Action item:
The listing below should be reproduced precisely, except for its images.

Start of Record set

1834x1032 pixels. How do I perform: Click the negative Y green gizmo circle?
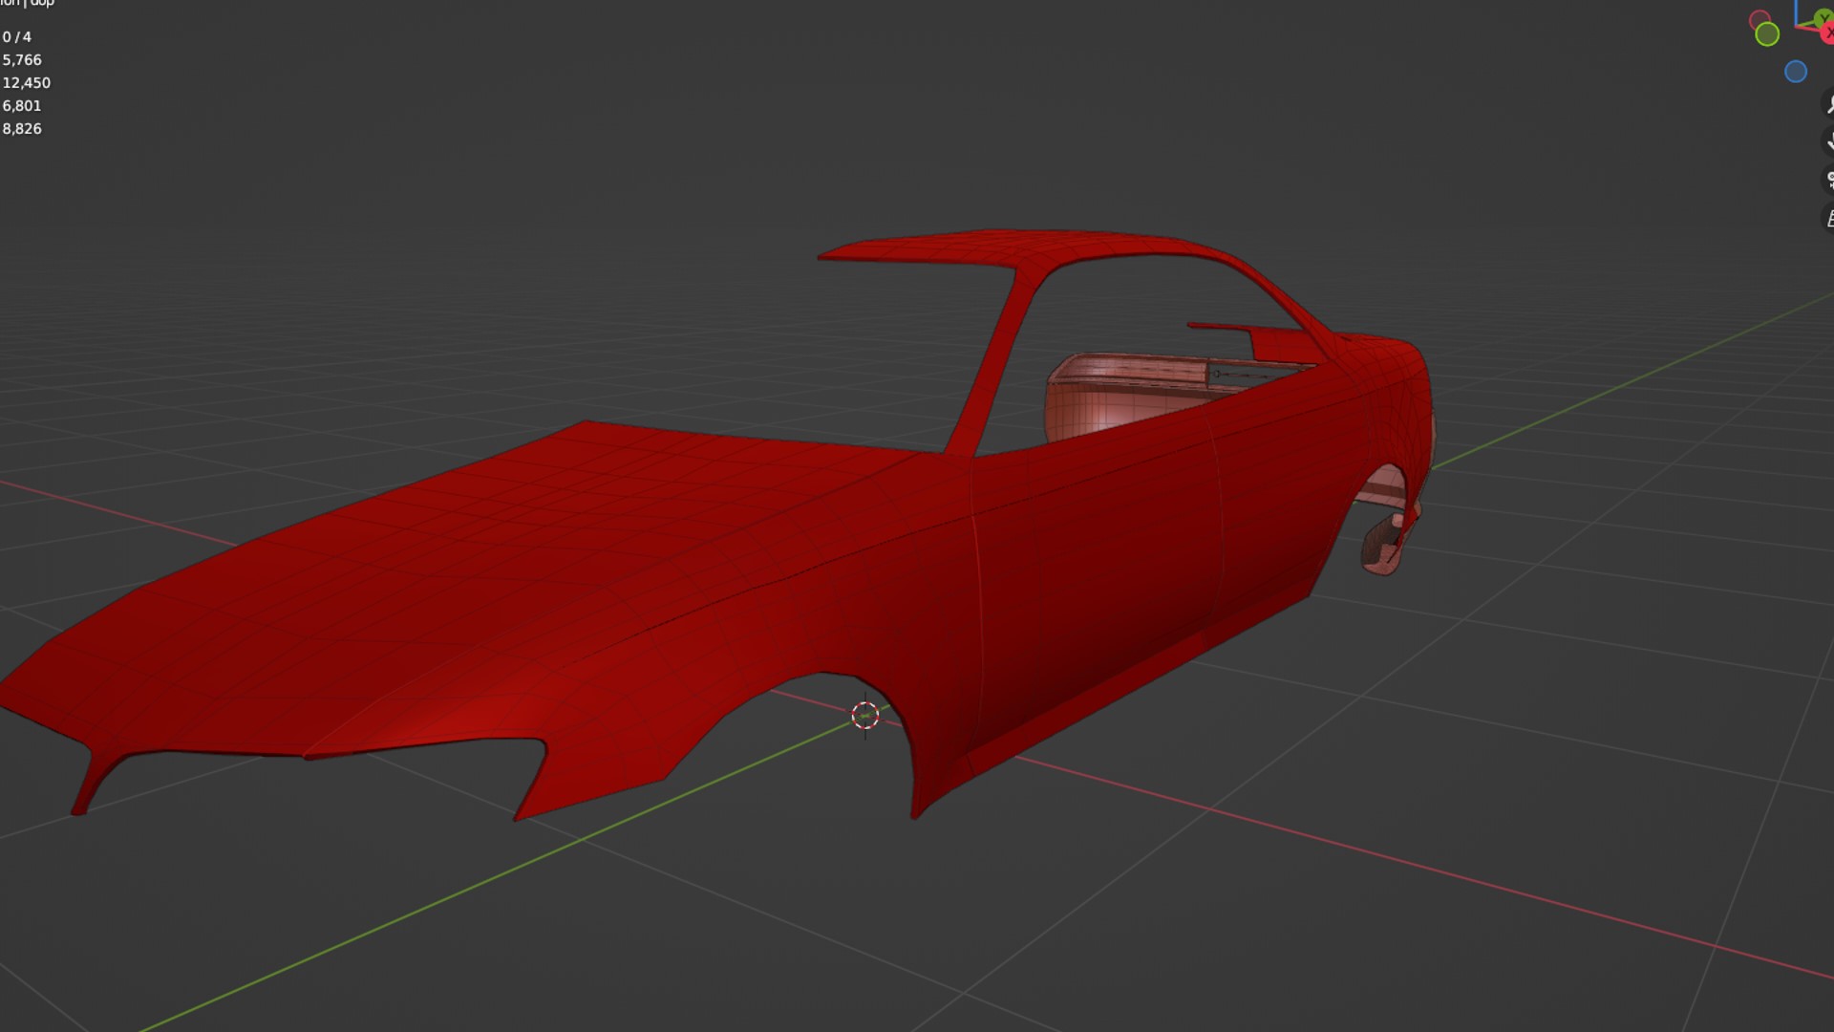point(1767,34)
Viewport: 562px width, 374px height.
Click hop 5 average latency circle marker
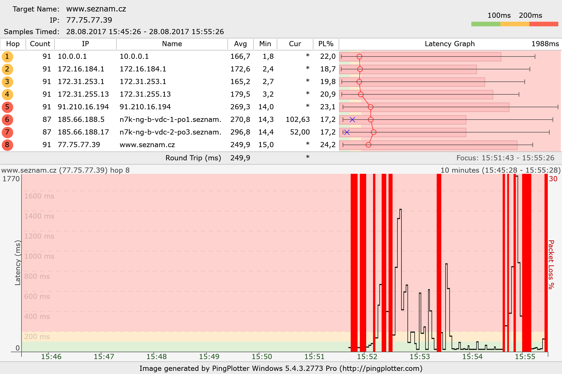click(370, 107)
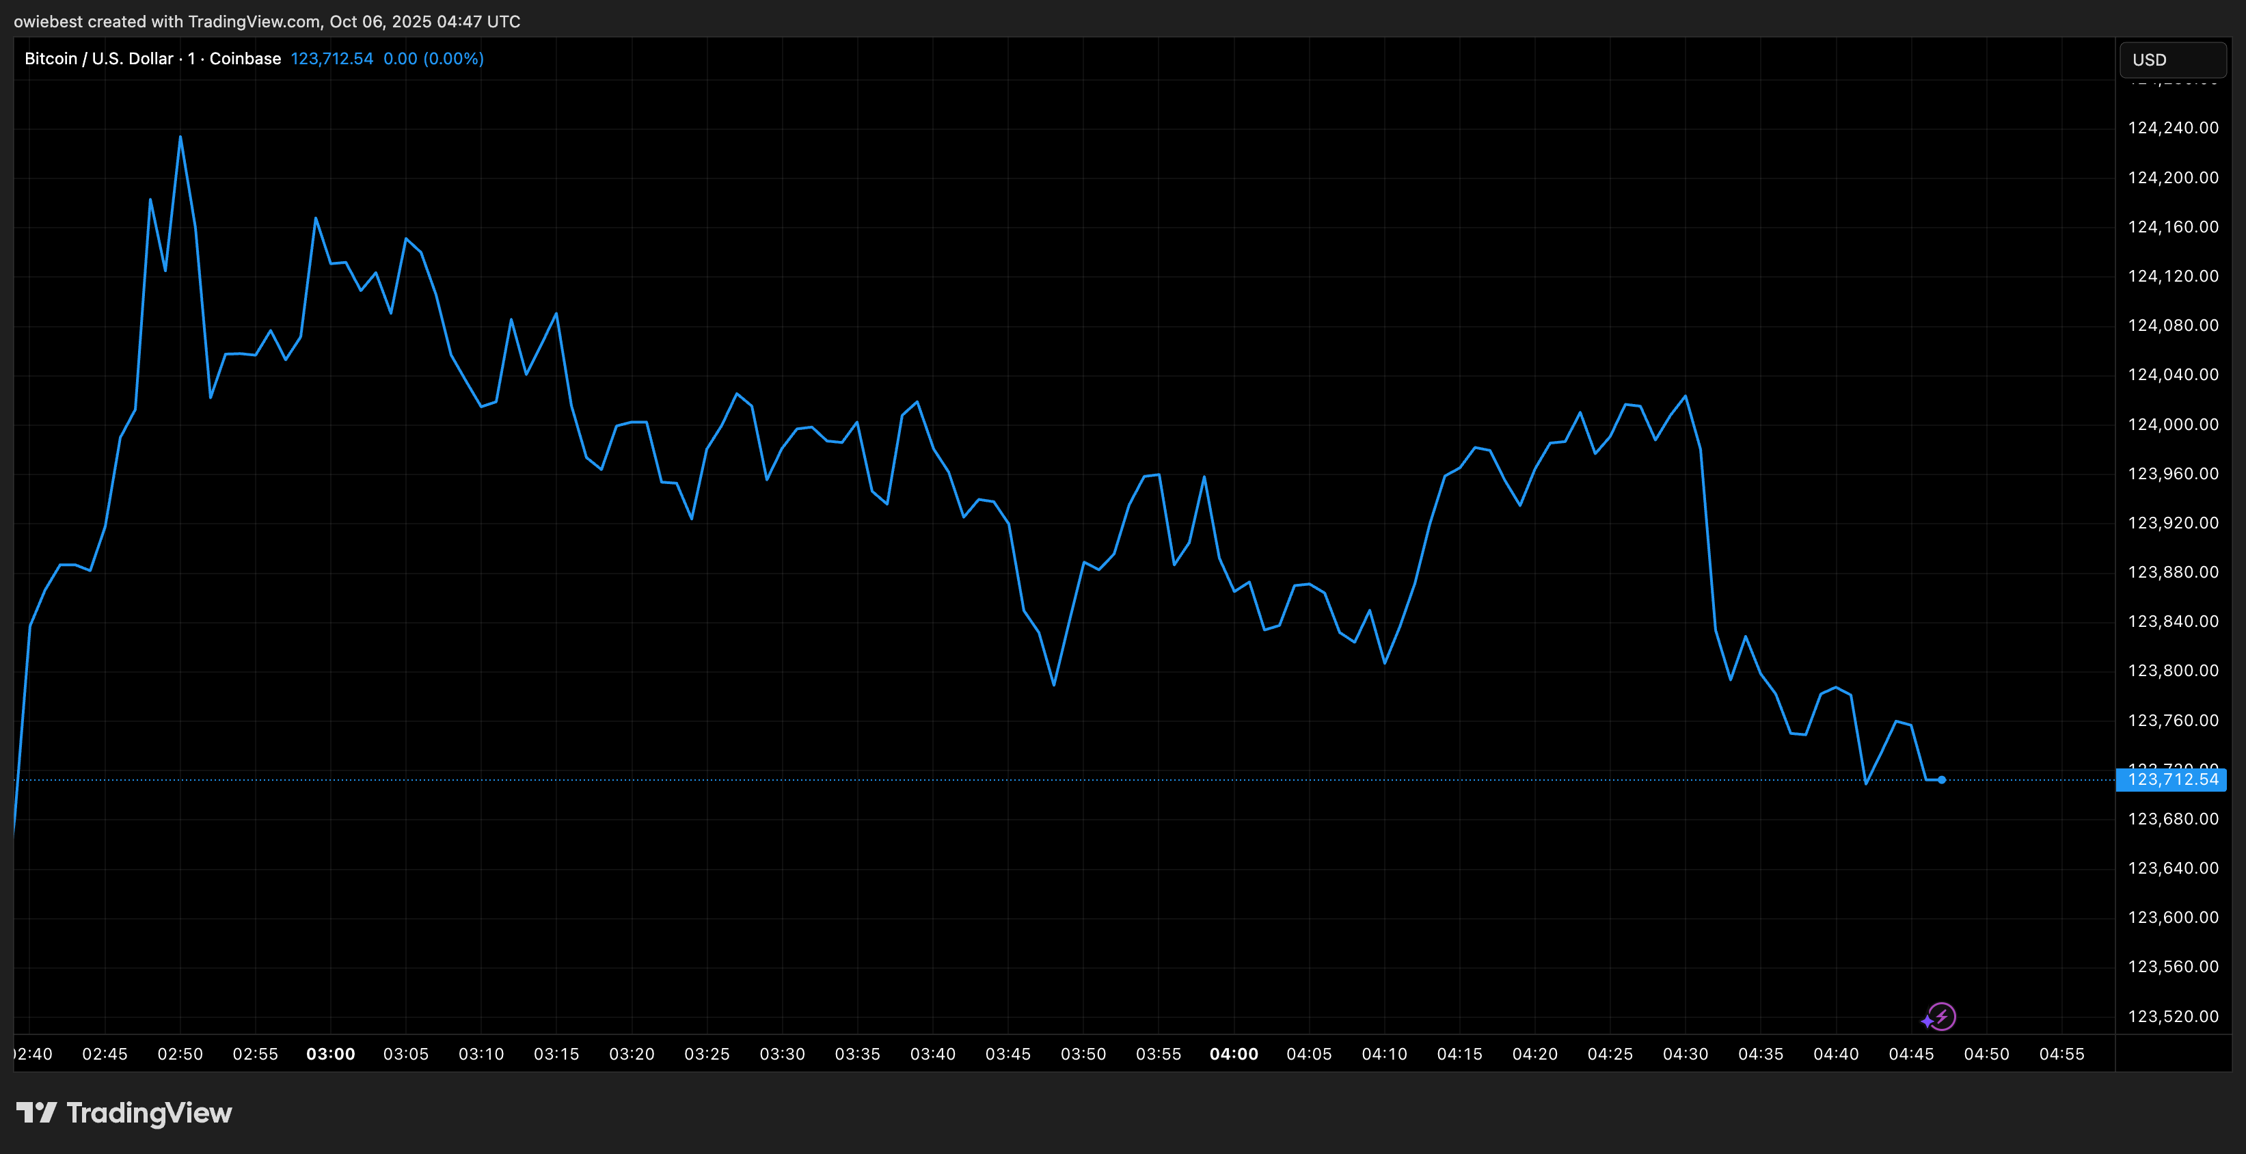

End of Record set

Problem solution:
1834x1032 pixels. How do I perform: Click the negative Y green gizmo circle?
point(1767,34)
Viewport: 562px width, 374px height.
Click hop 5 average latency circle marker
click(370, 107)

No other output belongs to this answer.